Learn the difference between PCA and factor analysis, and when to use each, with sample Python and R code
PCA, short for Principal Components Analysis and Factor Analysis, are two statistical methods that are often covered together in multivariate statistics courses.
In this article, you will discover the mathematical and practical differences between the two methods.
Multivariate statistics is a group of statistical methods that focuses on studying multiple variables together while also focusing on the variation that these variables have in common.
Multivariate statistics deals with the treatment of data sets with a large number of dimensions.
Therefore, its goals differ from supervised modelling, but also from segmentation and clustering models.
There are many models in the multivariate statistics family.
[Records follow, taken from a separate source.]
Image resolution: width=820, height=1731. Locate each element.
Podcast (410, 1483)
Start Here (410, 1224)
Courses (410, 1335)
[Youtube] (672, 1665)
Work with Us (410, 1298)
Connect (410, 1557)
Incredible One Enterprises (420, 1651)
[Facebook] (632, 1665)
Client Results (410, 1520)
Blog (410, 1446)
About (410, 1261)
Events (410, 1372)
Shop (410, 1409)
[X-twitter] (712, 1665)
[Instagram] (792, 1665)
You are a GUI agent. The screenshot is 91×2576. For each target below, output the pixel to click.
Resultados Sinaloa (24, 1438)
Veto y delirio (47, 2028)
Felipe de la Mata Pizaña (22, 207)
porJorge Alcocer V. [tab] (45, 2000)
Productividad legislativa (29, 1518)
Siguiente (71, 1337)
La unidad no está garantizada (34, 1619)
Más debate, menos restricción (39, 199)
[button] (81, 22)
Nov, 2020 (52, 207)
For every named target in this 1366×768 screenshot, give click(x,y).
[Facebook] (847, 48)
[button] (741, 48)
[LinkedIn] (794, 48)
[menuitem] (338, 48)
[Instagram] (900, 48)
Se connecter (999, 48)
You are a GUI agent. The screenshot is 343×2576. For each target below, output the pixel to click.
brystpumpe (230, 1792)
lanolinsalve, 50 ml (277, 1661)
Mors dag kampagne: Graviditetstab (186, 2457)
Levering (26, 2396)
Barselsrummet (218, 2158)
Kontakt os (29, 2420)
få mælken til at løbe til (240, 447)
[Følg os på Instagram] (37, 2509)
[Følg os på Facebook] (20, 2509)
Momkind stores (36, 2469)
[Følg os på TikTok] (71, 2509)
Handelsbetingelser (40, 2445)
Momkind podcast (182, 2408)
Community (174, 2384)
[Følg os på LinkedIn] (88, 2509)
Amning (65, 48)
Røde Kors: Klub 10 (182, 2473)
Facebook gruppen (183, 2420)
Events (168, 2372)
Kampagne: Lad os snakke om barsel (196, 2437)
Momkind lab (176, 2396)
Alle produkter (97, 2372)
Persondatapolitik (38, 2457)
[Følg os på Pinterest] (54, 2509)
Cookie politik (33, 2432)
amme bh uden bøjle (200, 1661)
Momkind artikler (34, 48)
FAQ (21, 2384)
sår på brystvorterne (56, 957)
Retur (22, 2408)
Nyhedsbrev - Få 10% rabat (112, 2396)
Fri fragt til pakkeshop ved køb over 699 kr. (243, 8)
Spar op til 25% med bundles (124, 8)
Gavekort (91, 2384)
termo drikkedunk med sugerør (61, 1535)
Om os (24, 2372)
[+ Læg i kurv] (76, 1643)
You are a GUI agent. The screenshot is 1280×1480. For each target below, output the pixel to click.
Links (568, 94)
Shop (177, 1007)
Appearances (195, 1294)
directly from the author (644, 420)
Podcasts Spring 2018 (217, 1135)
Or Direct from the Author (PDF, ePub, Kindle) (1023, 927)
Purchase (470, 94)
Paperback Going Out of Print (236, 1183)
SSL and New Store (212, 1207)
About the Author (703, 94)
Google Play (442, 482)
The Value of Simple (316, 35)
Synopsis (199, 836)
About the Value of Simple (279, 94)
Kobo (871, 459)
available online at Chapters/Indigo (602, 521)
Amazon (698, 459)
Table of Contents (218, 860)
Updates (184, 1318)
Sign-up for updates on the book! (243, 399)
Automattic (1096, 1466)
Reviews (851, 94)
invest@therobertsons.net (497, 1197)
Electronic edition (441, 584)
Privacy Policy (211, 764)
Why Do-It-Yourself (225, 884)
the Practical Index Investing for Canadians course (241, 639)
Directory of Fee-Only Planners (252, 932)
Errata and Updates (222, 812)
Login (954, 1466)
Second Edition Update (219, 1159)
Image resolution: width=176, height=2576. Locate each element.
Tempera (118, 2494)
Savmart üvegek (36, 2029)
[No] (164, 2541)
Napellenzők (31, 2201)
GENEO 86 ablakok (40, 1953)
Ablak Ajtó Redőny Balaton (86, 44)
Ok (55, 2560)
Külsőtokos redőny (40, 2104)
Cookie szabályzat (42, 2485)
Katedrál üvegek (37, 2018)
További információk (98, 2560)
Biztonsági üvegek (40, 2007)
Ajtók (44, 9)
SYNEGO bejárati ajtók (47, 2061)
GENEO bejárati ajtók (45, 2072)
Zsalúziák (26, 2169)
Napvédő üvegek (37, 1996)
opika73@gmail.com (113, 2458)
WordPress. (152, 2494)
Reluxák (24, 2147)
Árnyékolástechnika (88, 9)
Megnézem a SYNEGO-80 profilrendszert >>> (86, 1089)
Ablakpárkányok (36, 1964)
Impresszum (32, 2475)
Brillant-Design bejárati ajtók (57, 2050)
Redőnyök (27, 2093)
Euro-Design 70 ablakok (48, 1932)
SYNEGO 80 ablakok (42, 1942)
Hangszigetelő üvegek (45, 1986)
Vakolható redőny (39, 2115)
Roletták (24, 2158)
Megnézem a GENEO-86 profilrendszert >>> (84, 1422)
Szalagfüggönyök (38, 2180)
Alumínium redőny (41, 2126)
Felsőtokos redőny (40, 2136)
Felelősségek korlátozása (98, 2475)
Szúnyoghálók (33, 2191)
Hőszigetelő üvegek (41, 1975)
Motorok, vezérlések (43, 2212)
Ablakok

In this article, I will focus on the difference between PCA and factor analysis, two commonly used multivariate models.
Goal: Reduce the number of dimensions in a data set
Modern data sets often have a large number of variables. This makes it difficult, as a practical matter, to examine each of the variables individually, since the human mind cannot easily process data on such a large scale.
When a data set contains a large number of variables, there is often a large amount of overlap between those variables.
The components found by the PCA are ordered from the highest information content to the lowest information content.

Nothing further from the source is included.